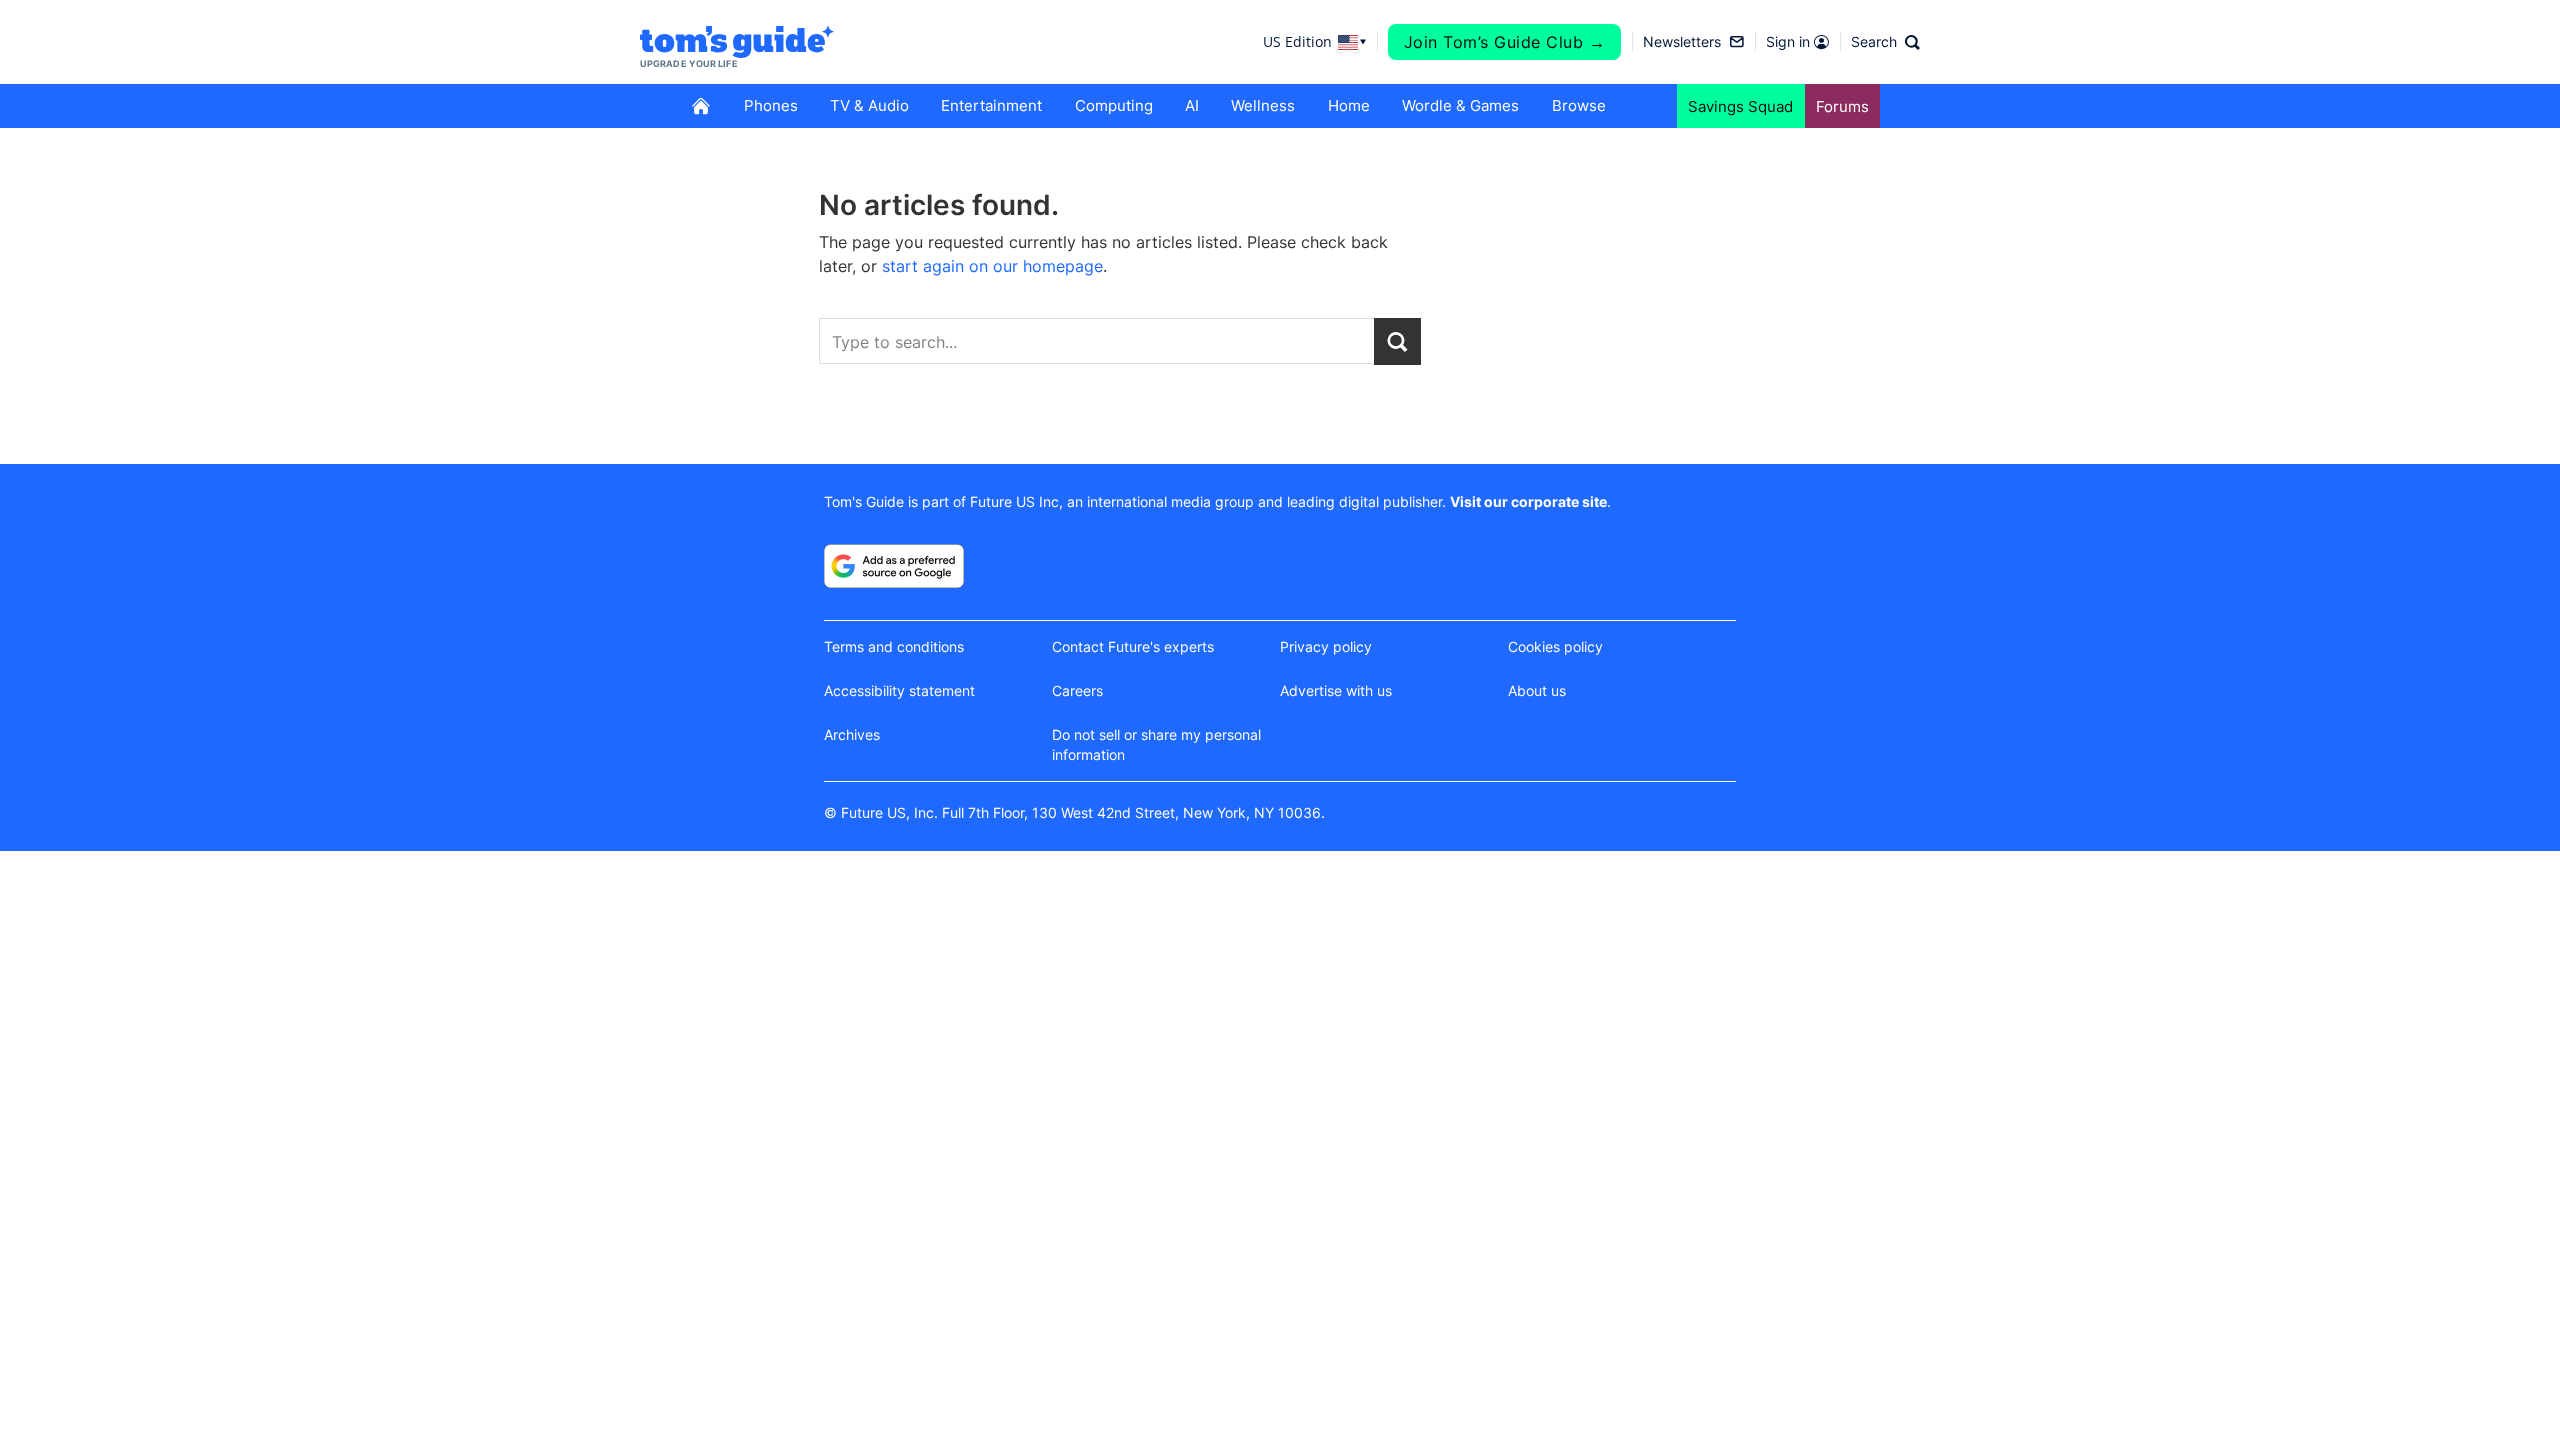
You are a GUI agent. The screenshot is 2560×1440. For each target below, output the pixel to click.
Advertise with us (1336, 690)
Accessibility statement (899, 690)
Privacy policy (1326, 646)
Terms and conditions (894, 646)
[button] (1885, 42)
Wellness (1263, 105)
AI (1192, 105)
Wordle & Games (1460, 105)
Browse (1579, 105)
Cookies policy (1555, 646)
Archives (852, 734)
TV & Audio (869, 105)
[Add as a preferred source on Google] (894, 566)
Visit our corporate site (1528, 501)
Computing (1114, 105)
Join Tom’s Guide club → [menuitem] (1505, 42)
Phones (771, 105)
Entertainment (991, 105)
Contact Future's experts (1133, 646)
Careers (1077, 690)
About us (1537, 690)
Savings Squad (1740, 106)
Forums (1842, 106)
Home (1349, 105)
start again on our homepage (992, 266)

Exercise instructions = Your answer should be exactly the lines of the material above, starting at the one that holds "Wellness (1263, 105)" and ending with the last.

Answer section =
Wellness (1263, 105)
AI (1192, 105)
Wordle & Games (1460, 105)
Browse (1579, 105)
Cookies policy (1555, 646)
Archives (852, 734)
TV & Audio (869, 105)
[Add as a preferred source on Google] (894, 566)
Visit our corporate site (1528, 501)
Computing (1114, 105)
Join Tom’s Guide club → [menuitem] (1505, 42)
Phones (771, 105)
Entertainment (991, 105)
Contact Future's experts (1133, 646)
Careers (1077, 690)
About us (1537, 690)
Savings Squad (1740, 106)
Forums (1842, 106)
Home (1349, 105)
start again on our homepage (992, 266)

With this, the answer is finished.